Parameter | Description |
---|---|
distance_type | Specifies the method of computing the distance. Valid values are arc and plane . The plane method is faster but less accurate for long distances or close to the poles. Default is arc . |
mode | Specifies how to handle a field with several geopoints. By default, documents are sorted by the shortest distance when the sort order is ascending and by the longest distance when the sort order is descending. Valid values are min , max , median , and avg . |
unit | Specifies the units used to compute sort values. Default is meters (m ). |
ignore_unmapped | Specifies how to treat an unmapped field. Set ignore_unmapped to true to ignore unmapped fields. Default is false (produce an error when encountering an unmapped field). |
The _geo_distance
parameter does not support missing_values
. The distance is always considered to be infinity
when a document does not contain the field used for computing distance.
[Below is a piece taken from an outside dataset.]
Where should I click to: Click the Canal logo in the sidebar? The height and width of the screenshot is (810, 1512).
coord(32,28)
For example, index two documents with geopoints:
PUT testindex1/_doc/1
{
"point": [74.00, 40.71]
}
PUT testindex1/_doc/2
{
"point": [73.77, -69.63]
}
Search for all documents and sort them by the distance from the provided point:
GET testindex1/_search
{
"sort": [
{
"_geo_distance": {
"point": [59, -54],
"order": "asc",
"unit": "km",
"distance_type": "arc",
"mode": "min",
"ignore_unmapped": true
}
}
],
"query": {
"match_all": {}
}
}
The response contains the sorted documents:
{
"took" : 864,
"timed_out" : false,
"_shards" : {
"total" : 1,
"successful" : 1,
"skipped" : 0,
"failed" : 0
},
"hits" : {
"total" : {
"value" : 2,
"relation" : "eq"
},
"max_score" : null,
"hits" : [
{
"_index" : "testindex1",
"_id" : "2",
"_score" : null,
"_source" : {
"point" : [
73.77,
-69.63
]
},
"sort" : [
1891.2667493895767
]
},
{
"_index" : "testindex1",
"_id" : "1",
"_score" : null,
"_source" : {
"point" : [
74.0,
40.71
]
},
"sort" : [
10628.402240213345
]
}
]
}
}
You can provide coordinates in any format supported by the geopoint field type. For a description of all formats, see the geopoint field type documentation.
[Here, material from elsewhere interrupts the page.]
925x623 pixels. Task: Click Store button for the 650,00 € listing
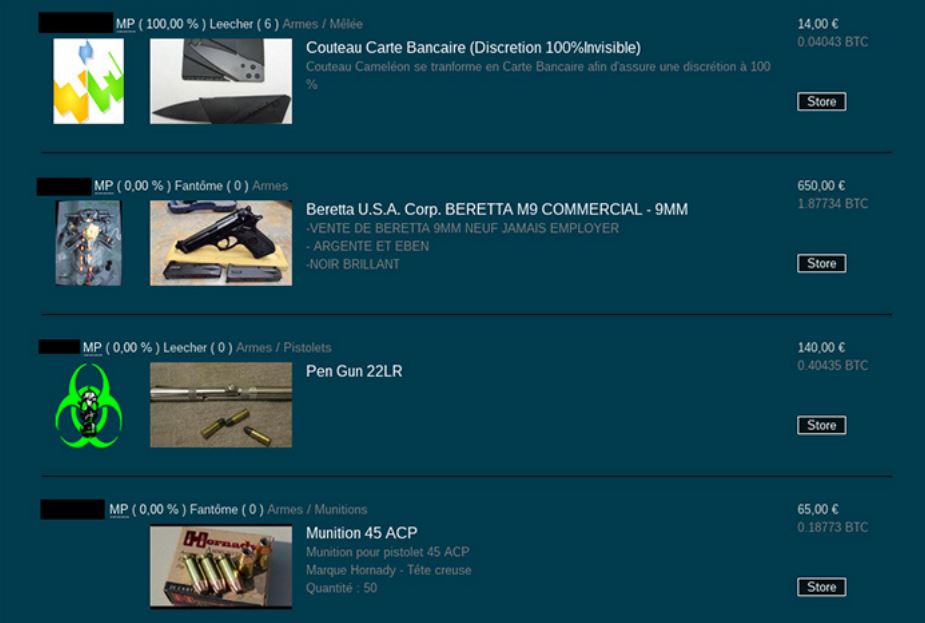click(821, 263)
To pass multiple geopoints to _geo_distance
, use an array:
GET testindex1/_search
{
"sort": [
{
"_geo_distance": {
"point": [[59, -54], [60, -53]],
"order": "asc",
"unit": "km",
"distance_type": "arc",
"mode": "min",
"ignore_unmapped": true
}
}
],
"query": {
"match_all": {}
}
}
For each document, the sorting distance is calculated as the minimum, maximum, or average (as specified by the mode
) of the distances from all points provided in the search to all points in the document.
Performance considerations
Sorted field values are loaded into memory for sorting. Therefore, for minimum overhead we recommend mapping numeric types to the smallest acceptable types, like short
, integer
, and float
. String types should not have the sorted field analyzed or tokenized.